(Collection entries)
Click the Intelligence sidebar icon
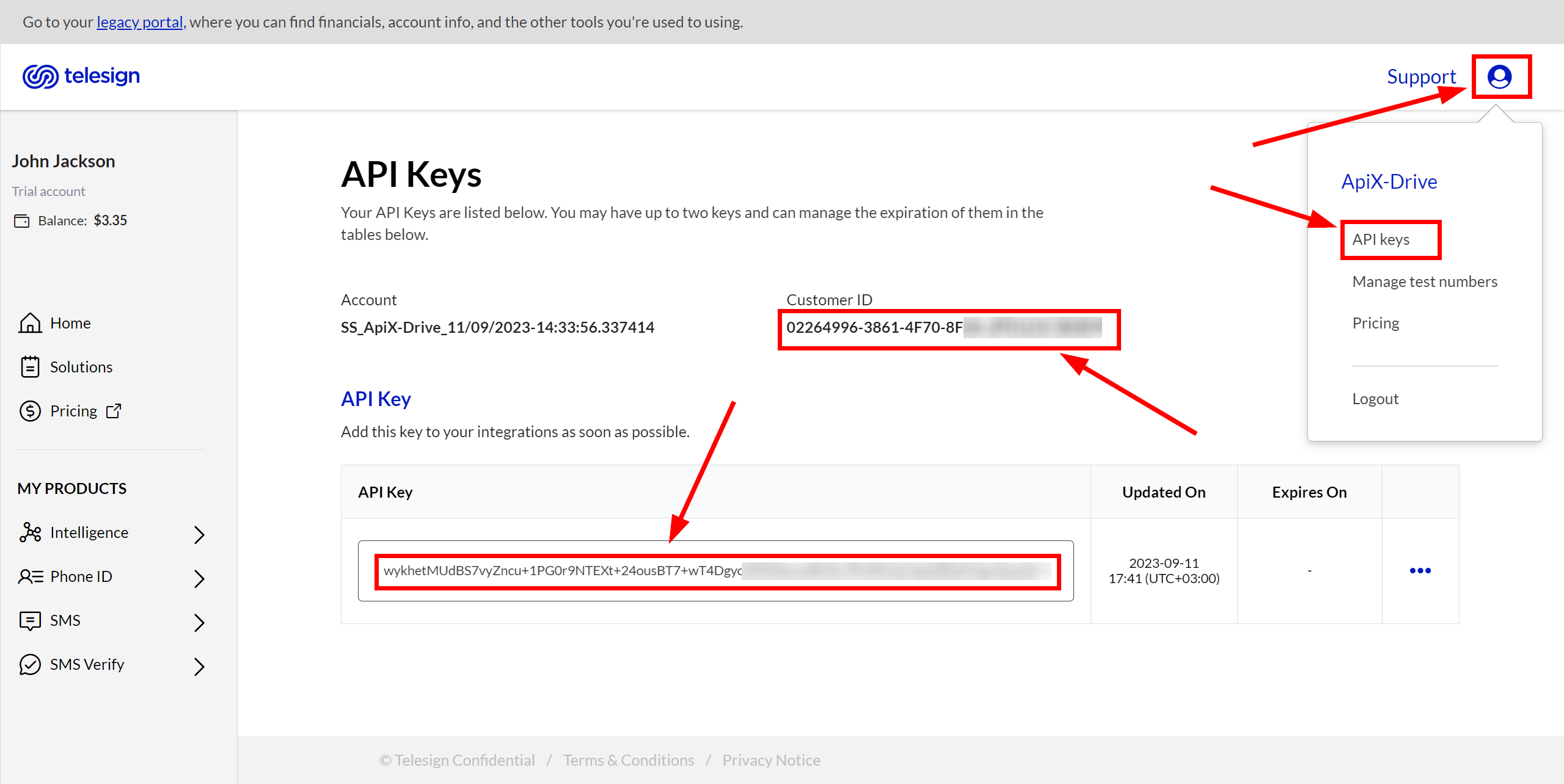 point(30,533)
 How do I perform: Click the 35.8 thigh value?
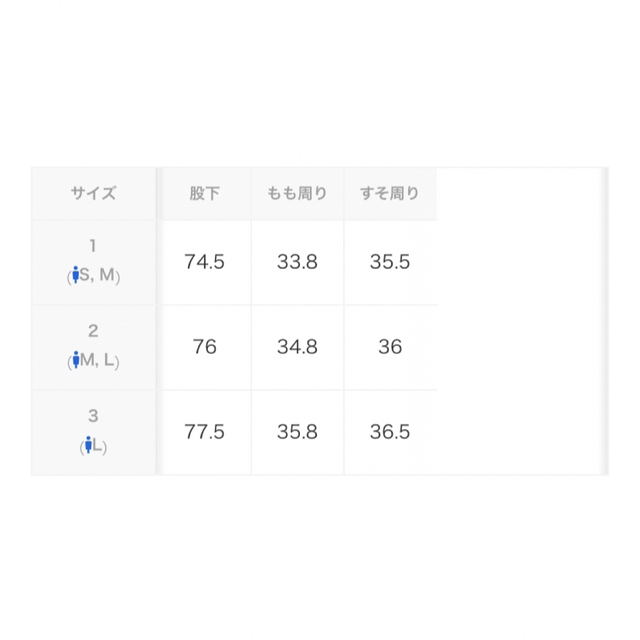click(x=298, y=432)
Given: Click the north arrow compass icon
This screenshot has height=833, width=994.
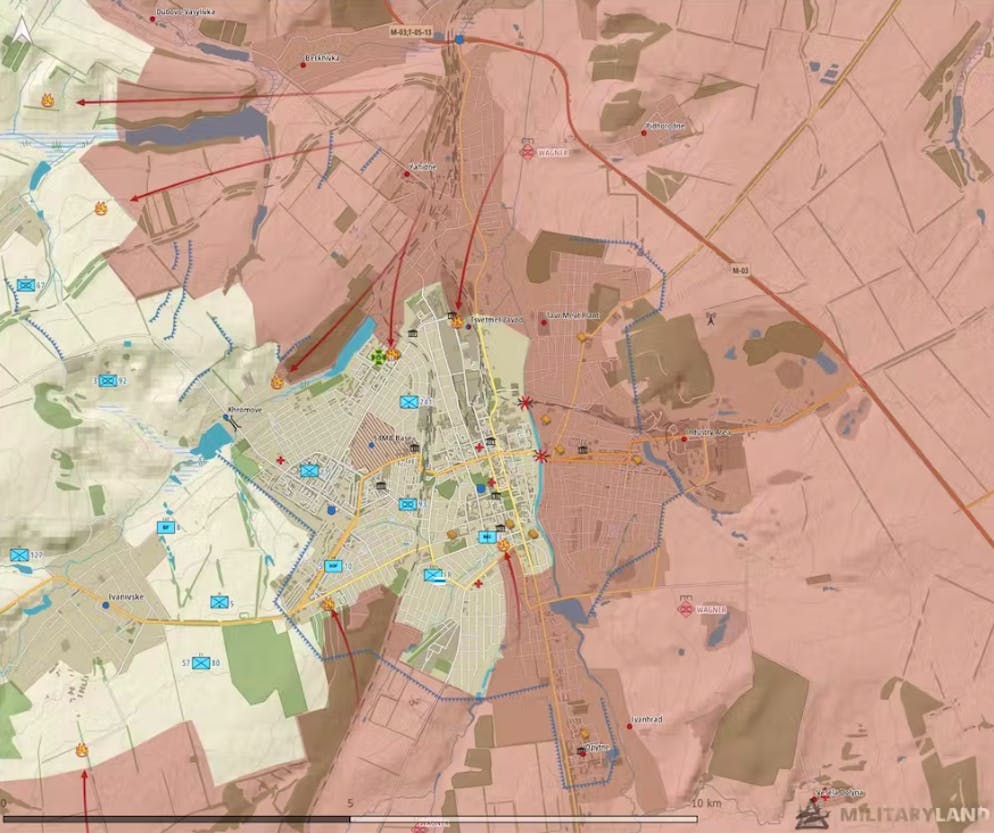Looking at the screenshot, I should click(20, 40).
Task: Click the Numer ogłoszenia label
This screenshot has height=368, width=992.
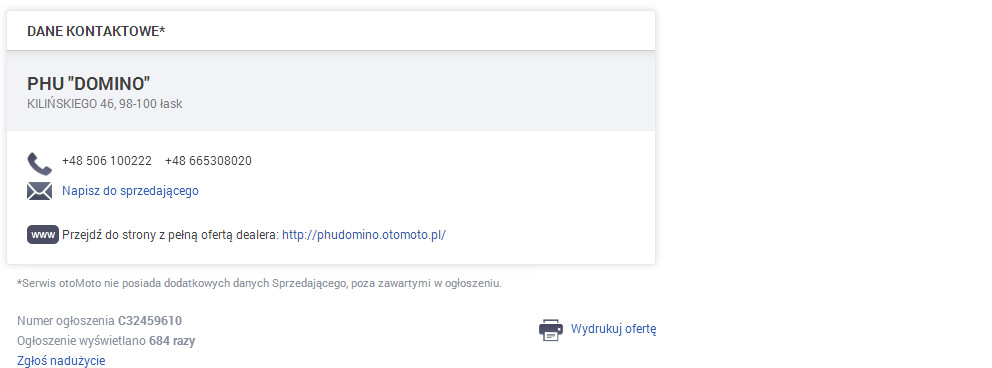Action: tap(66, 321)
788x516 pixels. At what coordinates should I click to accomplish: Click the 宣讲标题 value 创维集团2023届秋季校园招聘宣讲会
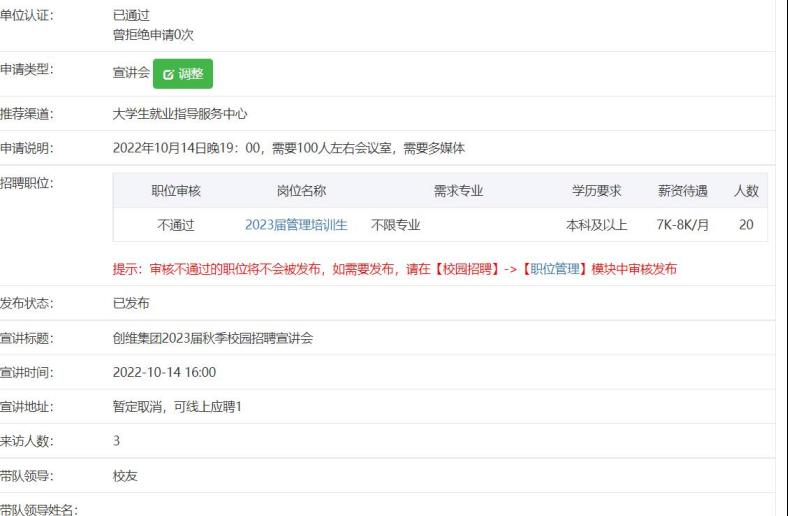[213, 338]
...
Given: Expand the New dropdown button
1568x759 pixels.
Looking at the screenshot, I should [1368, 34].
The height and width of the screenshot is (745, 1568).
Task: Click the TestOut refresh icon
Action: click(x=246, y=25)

* _WORK INSTRUCTION_: List, from the entries above, every line in which the word "Given" shows up.

* _FINISHED TASK_:
Given: Click the north arrow compass icon
Given: Expand the New dropdown button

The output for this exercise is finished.